◆ Stated exercise 1 ◆
Copy the entries word for word, from the first entry through the line that holds "click(x=1757, y=344)", inclusive.

◆ Source text ◆
━━━
A book a satirical letters about the student revolts at Oxford University in 1968-70 written in a comical Elizabethan English and published pseudonymously, at the time, in the Spectator. These were recommended to my by my father-in-law, Tom Wheare, who also lent me his copy, which has an appropriately fusty smell and yellowing pages. The language is delicious, even if the events behind them are now slightly occluded and muddied by in-jokes. I love the sweeping way each letter is signed off as one sentence runs into the farewell. It also features "lady Wheare" (Tom's infamous mother), who somehow got involved in the student occupation of the Clarendon Building. An musing diversion.
Sunday, 13 April 2025
Wednesday, 9 April 2025
"The Child in the City" by Colin Ward - book review
The penultimate book in my list of books to read after Finals, and another one recommended to me by Roman Krznaric. I read the second edition, which printed the text without the pictures (which I nevertheless looked up online). Colin Ward is a gentle anarchist in the sense that he wants society to function despite - not because of - what government does or doesn't do. He has a remarkable empathy for children. I'm wondering if Roman recommended this to me because we were talking about how I don't really like (or want to have) children. Although it didn't set my brain on fire, I suspect this book will quietly influence my thinking. It's a good companion to the ITV documentary series 7 Up.
Friday, 4 April 2025
"Starship Titanic" by Terry Jones and Douglas Adams - audiobook review
Based on the computer game that Douglas Adams developed. He couldn't be bothered to write the novel version, so Terry Jones did it for him…in the nude! It's quite a horny book (probably because Terry Jones was naked at the keyboard). Amusing and definitely woven through with Adams's sense of humour and preoccupations with technology. Expertly narrated by Bill Nighy, who is a great hang. Typical of Adams's work in that it's not a compelling plot; more a series of amusing scenes and characters. Probably one of those books that had more of a commercial than a literary imperative and slightly adjacent to but not divorced from the Adams cannon.
Monday, 31 March 2025
"The God Desire" by David Baddiel - audiobook review
A short book about David Baddiel's atheism. Interesting, intellectual, and at times moving. Baddiel is good company.
"The Hitchhiker's Guide to the Future: Douglas Adams and the Digital World" by Douglas Adams - audiobook review
A collection of BBC radio programmes in which Douglas Adams indulges his love of technology (things that don't quite work yet). It's quaint to hear people talking about the internet in its early days. Many of Adams's predictions are remarkably accurate. I've heard bits of this elsewhere but as I'm a completist I'm glad I sought this out. The final programme is narrated by Mitch Benn, looking back at what Adams got right.
━━━
(Target pointing entries)

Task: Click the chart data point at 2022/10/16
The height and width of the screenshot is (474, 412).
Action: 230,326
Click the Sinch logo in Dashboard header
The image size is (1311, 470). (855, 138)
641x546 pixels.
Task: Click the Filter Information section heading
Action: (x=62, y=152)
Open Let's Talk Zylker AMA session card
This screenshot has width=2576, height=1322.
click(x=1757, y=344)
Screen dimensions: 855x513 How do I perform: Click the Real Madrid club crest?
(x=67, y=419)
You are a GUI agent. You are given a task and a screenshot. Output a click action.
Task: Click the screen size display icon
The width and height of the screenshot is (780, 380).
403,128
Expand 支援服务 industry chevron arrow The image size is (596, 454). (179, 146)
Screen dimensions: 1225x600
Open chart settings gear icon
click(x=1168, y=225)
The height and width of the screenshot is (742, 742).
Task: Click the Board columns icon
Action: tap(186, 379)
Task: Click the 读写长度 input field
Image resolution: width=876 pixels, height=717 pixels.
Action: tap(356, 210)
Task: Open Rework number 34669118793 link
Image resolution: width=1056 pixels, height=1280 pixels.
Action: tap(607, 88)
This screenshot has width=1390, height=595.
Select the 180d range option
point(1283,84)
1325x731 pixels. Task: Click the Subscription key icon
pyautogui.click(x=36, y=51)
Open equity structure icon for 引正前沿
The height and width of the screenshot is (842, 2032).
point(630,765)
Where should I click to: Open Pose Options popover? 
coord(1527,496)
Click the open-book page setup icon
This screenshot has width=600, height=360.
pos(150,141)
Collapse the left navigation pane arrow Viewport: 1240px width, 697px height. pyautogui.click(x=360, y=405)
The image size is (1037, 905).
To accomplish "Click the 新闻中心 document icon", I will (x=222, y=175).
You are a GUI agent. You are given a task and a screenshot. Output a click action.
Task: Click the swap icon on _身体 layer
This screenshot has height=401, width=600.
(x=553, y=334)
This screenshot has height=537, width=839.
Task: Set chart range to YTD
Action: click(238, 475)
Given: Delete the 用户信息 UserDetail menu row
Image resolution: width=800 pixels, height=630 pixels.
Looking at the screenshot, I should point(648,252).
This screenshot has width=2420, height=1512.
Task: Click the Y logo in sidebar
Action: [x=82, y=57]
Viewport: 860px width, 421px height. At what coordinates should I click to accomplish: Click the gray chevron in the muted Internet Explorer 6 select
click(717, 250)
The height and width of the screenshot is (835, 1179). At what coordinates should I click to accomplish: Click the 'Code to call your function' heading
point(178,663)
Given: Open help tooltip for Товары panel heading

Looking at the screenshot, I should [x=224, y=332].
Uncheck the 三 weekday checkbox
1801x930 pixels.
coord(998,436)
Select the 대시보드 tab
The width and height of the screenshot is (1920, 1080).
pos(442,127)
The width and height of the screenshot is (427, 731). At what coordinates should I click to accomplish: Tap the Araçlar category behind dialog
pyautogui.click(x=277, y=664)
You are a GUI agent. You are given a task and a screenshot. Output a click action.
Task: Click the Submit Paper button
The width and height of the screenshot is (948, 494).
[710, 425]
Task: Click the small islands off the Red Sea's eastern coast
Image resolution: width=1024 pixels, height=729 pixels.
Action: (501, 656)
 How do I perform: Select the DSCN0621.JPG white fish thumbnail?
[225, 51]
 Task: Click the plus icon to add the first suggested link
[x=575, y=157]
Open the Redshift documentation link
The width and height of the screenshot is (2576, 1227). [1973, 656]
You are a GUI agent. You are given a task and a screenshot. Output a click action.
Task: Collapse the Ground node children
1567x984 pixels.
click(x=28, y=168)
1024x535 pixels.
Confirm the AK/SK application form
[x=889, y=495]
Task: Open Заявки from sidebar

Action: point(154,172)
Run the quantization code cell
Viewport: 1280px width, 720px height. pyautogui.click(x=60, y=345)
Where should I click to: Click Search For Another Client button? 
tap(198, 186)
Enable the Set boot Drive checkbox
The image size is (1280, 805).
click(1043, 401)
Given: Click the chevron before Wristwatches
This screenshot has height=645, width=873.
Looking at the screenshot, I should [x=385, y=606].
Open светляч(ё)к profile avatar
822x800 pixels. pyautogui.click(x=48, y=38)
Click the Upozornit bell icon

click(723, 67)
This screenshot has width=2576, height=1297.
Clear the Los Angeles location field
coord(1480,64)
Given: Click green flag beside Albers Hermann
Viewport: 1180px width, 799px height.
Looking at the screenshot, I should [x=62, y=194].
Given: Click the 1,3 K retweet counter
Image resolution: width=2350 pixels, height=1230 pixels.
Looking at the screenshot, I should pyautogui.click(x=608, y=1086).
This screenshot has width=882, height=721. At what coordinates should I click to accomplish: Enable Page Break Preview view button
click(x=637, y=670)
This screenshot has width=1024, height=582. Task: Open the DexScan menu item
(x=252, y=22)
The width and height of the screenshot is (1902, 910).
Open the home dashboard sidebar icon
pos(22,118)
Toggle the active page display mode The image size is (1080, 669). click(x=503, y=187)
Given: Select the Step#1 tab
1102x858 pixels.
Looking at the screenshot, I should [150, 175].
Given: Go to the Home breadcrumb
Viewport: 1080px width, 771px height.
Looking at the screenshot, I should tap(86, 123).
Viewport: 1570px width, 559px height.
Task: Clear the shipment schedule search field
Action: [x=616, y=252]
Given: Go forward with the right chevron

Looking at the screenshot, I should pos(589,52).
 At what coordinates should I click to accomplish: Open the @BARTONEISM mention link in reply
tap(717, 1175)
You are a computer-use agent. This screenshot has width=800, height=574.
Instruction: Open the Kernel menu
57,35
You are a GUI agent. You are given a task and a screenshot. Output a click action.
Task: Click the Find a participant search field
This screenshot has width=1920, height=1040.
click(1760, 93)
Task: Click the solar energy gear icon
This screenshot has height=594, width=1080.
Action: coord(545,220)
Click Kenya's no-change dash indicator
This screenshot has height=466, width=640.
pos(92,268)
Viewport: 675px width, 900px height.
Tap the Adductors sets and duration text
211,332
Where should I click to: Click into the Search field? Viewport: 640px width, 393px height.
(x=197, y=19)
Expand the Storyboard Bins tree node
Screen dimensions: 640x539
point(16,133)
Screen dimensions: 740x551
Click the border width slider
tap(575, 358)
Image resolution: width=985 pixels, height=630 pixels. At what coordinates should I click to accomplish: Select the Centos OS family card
━━━
◆ Stated exercise 2 ◆
Answer these questions from the book reviews:
(a) Who narrates the audiobook of "Starship Titanic"?
(b) Which documentary series is "The Child in the City" called a good companion to?
(c) Who narrates the final programme in "The Hitchhiker's Guide to the Future"?

◆ Written solution 1 ◆
Task: Click the chart data point at 2022/10/16
The height and width of the screenshot is (474, 412).
Action: 230,326
Click the Sinch logo in Dashboard header
The image size is (1311, 470). (855, 138)
641x546 pixels.
Task: Click the Filter Information section heading
Action: (x=62, y=152)
Open Let's Talk Zylker AMA session card
This screenshot has width=2576, height=1322.
click(x=1757, y=344)

◆ Written solution 2 ◆
(a) Bill Nighy
(b) The ITV documentary series 7 Up
(c) Mitch Benn